Rewrite bundle population script to not download archives from SDA

This implementation should be considered outdated, since it has been revised by ticket #205. For releasing the bundle download feature to a bioloop instance, follow the release steps documented on #205, instead of the ones below.

This will require the following steps to be performed before/after release:

Before Release

Add the following properties to production.py:

config['paths']['RAW_DATA']['bundle']
config['paths']['DATA_PRODUCT']['bundle']

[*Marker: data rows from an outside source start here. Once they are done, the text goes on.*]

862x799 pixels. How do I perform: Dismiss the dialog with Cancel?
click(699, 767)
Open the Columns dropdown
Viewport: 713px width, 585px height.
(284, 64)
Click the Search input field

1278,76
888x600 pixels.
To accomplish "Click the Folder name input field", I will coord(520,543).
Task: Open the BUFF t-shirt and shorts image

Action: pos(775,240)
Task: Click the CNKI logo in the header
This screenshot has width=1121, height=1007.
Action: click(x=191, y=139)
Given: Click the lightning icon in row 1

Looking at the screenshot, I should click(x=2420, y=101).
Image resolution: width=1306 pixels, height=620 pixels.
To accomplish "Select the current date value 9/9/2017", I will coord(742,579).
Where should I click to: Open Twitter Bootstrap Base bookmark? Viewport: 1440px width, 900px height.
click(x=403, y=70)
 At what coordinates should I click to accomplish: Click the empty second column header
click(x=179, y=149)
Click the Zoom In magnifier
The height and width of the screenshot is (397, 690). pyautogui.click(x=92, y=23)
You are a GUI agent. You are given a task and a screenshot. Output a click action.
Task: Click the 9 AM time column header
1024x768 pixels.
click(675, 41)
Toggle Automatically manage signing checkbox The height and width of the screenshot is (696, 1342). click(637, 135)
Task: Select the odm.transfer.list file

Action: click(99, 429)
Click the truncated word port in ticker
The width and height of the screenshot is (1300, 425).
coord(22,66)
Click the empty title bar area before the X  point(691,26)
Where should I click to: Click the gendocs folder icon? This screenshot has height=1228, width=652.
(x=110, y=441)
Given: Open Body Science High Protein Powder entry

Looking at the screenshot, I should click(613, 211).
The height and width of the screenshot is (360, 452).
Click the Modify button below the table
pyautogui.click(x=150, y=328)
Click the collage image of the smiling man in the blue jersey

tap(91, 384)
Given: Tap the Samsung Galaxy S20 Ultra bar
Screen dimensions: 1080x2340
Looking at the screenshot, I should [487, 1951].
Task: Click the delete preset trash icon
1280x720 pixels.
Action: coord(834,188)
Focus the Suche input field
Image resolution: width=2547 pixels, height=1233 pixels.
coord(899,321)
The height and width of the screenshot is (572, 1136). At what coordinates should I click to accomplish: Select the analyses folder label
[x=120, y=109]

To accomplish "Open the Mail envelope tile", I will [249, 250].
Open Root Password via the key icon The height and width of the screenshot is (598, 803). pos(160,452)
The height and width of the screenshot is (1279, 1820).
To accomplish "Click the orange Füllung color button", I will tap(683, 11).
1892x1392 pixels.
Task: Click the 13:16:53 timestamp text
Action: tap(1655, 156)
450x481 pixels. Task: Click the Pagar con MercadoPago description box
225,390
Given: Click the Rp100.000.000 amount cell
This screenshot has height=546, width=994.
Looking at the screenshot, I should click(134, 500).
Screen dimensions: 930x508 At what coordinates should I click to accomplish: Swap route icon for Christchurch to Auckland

The values for these properties will depend on the env. The way to evaluate these properties' values is:

config['paths']['RAW_DATA']['bundle']        ->   config['paths']['RAW_DATA']['stage'] / bundles
config['paths']['DATA_PRODUCT']['bundle'] ->   config['paths']['DATA_PRODUCT']['stage'] / bundles

As examples, these values would resolve to the following in the Bioloop dev env:

config['paths']['RAW_DATA']['bundle']        ->   /N/scratch/scadev/bioloop/dev/staged/raw_data/bundles
config['paths']['DATA_PRODUCT']['bundle'] ->   /N/scratch/scadev/bioloop/dev/staged/data_product/bundles

Note: For Bioloop instances having multiple worker nodes (like CPA), these properties will need to be configured on the node that runs the stage_dataset, validate_dataset, and setup_dataset_download steps.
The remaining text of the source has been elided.